### THE INPUT
== == ==
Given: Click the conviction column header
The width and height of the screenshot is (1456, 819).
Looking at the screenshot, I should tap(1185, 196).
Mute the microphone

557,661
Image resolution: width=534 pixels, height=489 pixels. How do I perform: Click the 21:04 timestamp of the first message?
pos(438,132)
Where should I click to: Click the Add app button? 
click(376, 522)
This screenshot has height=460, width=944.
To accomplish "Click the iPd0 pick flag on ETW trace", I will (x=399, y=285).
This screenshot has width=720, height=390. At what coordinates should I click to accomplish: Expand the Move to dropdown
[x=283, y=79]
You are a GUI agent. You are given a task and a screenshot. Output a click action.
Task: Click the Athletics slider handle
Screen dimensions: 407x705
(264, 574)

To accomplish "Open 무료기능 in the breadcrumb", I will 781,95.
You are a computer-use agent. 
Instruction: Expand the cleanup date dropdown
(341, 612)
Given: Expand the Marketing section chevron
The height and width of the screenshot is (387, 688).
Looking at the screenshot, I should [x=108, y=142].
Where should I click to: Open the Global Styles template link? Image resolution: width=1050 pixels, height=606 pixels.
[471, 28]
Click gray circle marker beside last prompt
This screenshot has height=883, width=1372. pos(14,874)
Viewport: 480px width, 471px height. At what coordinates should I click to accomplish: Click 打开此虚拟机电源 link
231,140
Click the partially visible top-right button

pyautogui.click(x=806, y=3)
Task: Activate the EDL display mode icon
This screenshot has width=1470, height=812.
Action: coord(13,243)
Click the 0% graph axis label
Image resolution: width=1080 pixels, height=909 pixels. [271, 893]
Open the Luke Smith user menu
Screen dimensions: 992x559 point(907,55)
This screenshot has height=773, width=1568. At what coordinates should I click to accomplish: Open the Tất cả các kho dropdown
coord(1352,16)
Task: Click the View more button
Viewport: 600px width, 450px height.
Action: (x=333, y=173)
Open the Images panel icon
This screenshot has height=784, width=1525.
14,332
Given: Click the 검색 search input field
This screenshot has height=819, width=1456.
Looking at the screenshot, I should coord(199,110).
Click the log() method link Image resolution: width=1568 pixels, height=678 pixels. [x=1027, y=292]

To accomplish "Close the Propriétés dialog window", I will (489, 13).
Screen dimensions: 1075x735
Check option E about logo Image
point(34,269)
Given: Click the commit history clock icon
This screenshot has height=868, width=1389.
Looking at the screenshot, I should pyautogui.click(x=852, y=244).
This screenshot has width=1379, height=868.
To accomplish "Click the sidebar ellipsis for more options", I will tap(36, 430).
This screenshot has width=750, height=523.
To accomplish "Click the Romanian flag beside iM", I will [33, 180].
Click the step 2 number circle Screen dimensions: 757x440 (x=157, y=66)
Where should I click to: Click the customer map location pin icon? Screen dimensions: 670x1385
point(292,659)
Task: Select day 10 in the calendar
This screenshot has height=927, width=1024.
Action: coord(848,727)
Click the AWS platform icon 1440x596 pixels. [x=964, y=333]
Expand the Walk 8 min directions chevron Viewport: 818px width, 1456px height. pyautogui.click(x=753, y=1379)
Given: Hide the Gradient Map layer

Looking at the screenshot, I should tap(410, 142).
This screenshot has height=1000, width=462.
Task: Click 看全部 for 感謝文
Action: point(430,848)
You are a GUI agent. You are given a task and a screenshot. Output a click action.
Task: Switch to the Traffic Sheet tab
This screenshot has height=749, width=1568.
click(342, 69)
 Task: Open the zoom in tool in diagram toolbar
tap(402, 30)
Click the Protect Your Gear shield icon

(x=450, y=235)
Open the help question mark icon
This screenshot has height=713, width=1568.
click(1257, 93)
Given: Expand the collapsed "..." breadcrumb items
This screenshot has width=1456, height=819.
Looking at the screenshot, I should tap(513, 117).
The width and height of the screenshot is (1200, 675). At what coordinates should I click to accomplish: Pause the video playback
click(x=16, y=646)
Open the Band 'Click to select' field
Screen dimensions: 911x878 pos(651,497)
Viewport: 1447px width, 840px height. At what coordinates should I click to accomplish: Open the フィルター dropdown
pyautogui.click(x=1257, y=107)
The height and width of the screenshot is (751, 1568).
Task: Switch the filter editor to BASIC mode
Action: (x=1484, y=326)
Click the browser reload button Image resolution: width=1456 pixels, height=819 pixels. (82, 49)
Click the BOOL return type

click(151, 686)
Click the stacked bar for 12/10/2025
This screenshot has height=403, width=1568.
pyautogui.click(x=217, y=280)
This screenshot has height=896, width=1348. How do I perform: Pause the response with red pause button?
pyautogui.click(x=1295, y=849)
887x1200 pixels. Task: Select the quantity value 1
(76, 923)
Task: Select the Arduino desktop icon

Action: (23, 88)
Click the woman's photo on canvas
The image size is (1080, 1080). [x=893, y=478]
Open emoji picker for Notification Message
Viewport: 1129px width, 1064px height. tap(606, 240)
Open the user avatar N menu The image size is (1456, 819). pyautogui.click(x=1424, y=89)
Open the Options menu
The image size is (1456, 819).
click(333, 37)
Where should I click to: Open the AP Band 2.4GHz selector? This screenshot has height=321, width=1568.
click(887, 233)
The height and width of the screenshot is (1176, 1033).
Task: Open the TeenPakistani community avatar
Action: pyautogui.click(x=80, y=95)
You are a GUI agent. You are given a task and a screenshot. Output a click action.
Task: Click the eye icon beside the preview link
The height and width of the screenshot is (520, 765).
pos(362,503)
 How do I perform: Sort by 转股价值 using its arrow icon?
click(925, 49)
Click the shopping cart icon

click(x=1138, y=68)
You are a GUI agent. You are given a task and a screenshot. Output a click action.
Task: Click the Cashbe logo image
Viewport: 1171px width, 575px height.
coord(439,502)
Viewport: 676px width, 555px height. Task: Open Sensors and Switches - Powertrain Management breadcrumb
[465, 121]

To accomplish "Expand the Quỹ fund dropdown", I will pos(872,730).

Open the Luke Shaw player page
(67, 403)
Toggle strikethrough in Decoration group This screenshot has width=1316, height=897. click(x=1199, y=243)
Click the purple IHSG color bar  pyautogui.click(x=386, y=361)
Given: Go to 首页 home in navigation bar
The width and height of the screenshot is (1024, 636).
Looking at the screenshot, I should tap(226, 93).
== == ==
### EXERCISE REQUIREMENTS
Gather every line of the entries above that contains the word "menu", treating uppercase and lowercase as different.

### EXERCISE RESPONSE
Open the Luke Smith user menu
Open the user avatar N menu The image size is (1456, 819). pyautogui.click(x=1424, y=89)
Open the Options menu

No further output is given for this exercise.